Because this is the single biggest political event in my lifetime, and it represents a chance to create something truly meaningful for the lives of my children and for everyone who calls Scotland home.

I left Scotland, exactly half my lifetime ago, to train and find work as an actor. I did return and occasionally take jobs in the country, but I never found enough work to sustain me in the long term. My circumstances are different now, but so is my outlook.

I view what is happening here as a once in a lifetime chance to participate in creating a new socially democratic Scotland. A Scotland that puts people before profit. Its education and health care systems before illegal wars and nuclear weapons.  Whose contribution to the world is one of peace, sustainability, and compassion.

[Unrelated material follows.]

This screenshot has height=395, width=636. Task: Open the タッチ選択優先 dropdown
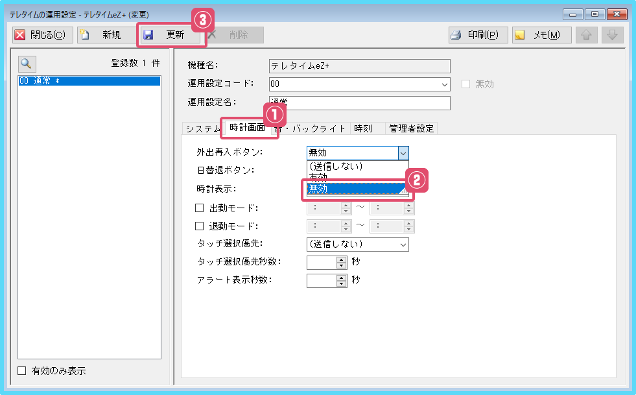(x=403, y=245)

Unfortunately, voter apathy is something to which we’ve all become accustomed. Why? Because we all know how the saying goes: "It doesn’t matter who you vote for the government always wins!” — and nowhere is that more true than Scotland. 

Throughout my life the people of Scotland have only voted one way, and been given a government they rejected at the ballot box. That is not democracy! The only way you can argue that it is, is if you believe that Scotland is not a country. If you view it as merely a region of the UK then perhaps you could argue that the decades of Tory rule are just par for the democratic course. 

With voter registration currently running at 97 per cent and predictions for the turnout being between 80 and 90 per cent, it's time for the people of Scotland to show how unhappy they are with this broken course. A Yes vote will mean they want their country back.


Will we wake up in some sort of Utopia on Friday if the Yeses outnumber the Nos? Of course not: no-one seriously thinks that. But we will wake up to the fact that we, the sovereign people of Scotland, will be responsible for creating the kind of country we want to live in and be proud of.

After centuries of discontent, we will be a true equal in this "family of nations", that Cameron likes to go on about. No longer will we be just a poor relation.

Independence would not be the end, but the beginning. Of course, there’s a good chance it will be hard, with lots of complicated and difficult work to be done. But it would be for the good of all of us, inspiring work, work that our children and grandchildren will reap the rewards of.

My hope today is that Scots will heed Nelson Mandela’s wise words when we enter that polling booth: “May your choices reflect your hopes, not your fears”.